Wright expressed concern about ventilation in this design, because each dwelling only has two open sides. A modern design might utilize zoned air circulation, with a heater, whole-house fan and air-conditioning. The patent drawing shows two-story ventilation windows edging the corner window, but modern photos show single-story glass garden doors on the first floor, with screened, tilt-in upper windows. The mezzanine's clerestories should exhaust hot air too, but they are in the wind-shadows of the barrier walls, preventing both breezes and Bernoulli suction. They are small, preventing convection, and their mechanism is high and may be hard to reach. A breeze across the chimney should draw air into the fireplace, but the damper might too often be closed. Also the chimney may reach only the top of the barrier wall, and it may be too short to reach the fast outside air needed for the Bernoulli effect.

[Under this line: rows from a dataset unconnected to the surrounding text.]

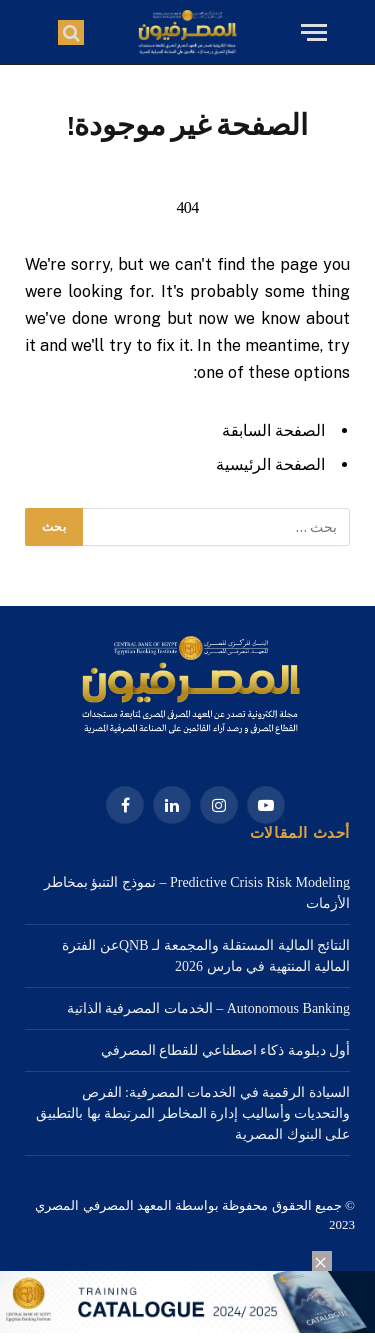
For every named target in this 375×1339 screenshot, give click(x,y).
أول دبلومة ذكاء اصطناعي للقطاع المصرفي (226, 1050)
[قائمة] (311, 32)
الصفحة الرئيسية (270, 464)
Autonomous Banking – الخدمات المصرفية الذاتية (208, 1008)
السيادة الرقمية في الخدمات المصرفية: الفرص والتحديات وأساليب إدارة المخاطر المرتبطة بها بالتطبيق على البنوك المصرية (193, 1113)
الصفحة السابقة (273, 430)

Double-insulating the dramatic windows and glass doors would reduce heating and cooling costs. Correct solar design of the terrace's shade line on the windows would keep the sun out in the summer, yet permit solar heat in the winter. North-facing units might be solar-heated with mirrors on the garden fence. A solar roof on the penthouse could reduce the cost of electricity for air-conditioning or a heat pump.

A hinge and latch could make it easy to change the Usonian lamp's light bulbs.